Chapman Entertainment Limited
- Formerly: Chapman Productions Limited (2001-2004)
- Industry: Television production
- Founded: 16 February 2001; 25 years ago
- Founders: Keith Chapman Greg Lynn Andrew Haydon
- Defunct: 25 August 2017; 8 years ago
- Fate: Dormancy, assets acquired by DreamWorks Animation
- Successor: DreamWorks Classics
- Headquarters: London, England
- Brands: Fifi and the Flowertots Roary the Racing Car Little Charley Bear Raa Raa the Noisy Lion

= Chapman Entertainment =

British television production company

Chapman Entertainment Limited was a British animation studio founded by Keith Chapman and Greg Lynn and based in London. The company focused on producing content aimed at pre-school audiences.

==History==
===2001–2008===
The company was founded in London by Greg Lynn in 2001, together with Keith Chapman and Andrew Haydon, a former managing director of John Reid Entertainment, an artist management company. The company was created for the purpose of exploiting both the intellectual property rights of Chapman's creations and also those of interested third parties.

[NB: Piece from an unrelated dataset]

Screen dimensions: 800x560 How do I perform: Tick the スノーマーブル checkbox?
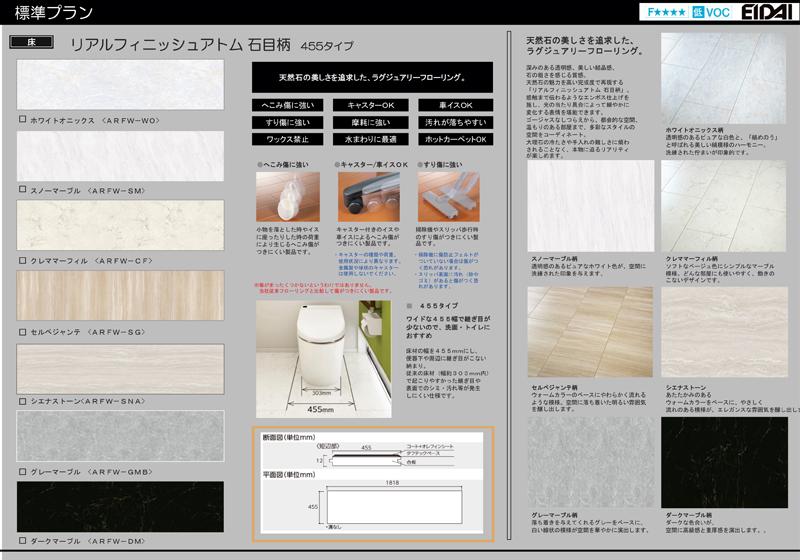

The company is structured to allow greater rewards and input to property creators. This developed from Chapman's own frustrations at his lack of involvement with his Bob the Builder character. He created the character in the early 1990s and struck a deal with HIT Entertainment which saw them further develop the character. The project was handed over to HOT Animation, specifically Jackie Cockle and Curtis Jobling, who took the basic title and premise of the show and ran with it, developing the project in-house from a blank canvas. The resulting show was commissioned by the BBC's children's department.

The company signed an exclusive development deal with Universal Pictures Home Video's subsidiary Vision Video Ltd. in June 2001 to produce new content that Universal would distribute. The company would produce a pilot for a girl-centric stop-motion animated series. Universal pulled out of the deal in 2003 following restructuring at their then-parent Vivendi Universal.

On 18 March 2004, Chapman announced that Channel 5 and Nick Jr. had greenlit their very first production - Fifi and the Flowertots for a simultaneous premiere in Spring 2005. On 1 September, the company entered into a distribution deal with Target Entertainment for Fifi outside of North America and the United Kingdom, which Chapman would continue to handle.

The global launch of Fifi and the Flowertots began on 2 May 2005 with its initial run on Five's children's programming block Milkshake!, and was followed up with its launch on Nick Jr. UK at the end of the month. Fifi and the Flowertots features the voice of Jane Horrocks as the voice of the title character. On 17 October, the company announced the launch of their second production - Roary the Racing Car, which would feature the voice roles of Peter Kay as Big Chris and racing driver Sir Stirling Moss as the narrator. Target Entertainment handled international distribution of the series, which was set to air in Spring 2007. The idea for the show was suggested by Brands Hatch employee David Jenkins.

On 31 March 2006, Fifi and the Flowertots was renewed for a second series, of which the first thirteen episodes would air shortly after the announcement and the remainder airing between the summer to the Spring of 2007. On 5 June 2006, Five and Nick Jr. acquired free and pay-TV rights to Roary the Racing Car.

Roary the Racing Car officially made its simultaneous premiere on both Five's Milkshake! and Nick Jr. in May 2007. On 19 June 2007, HIT Entertainment picked up distribution rights to Roary and Fifi in North America and Japan.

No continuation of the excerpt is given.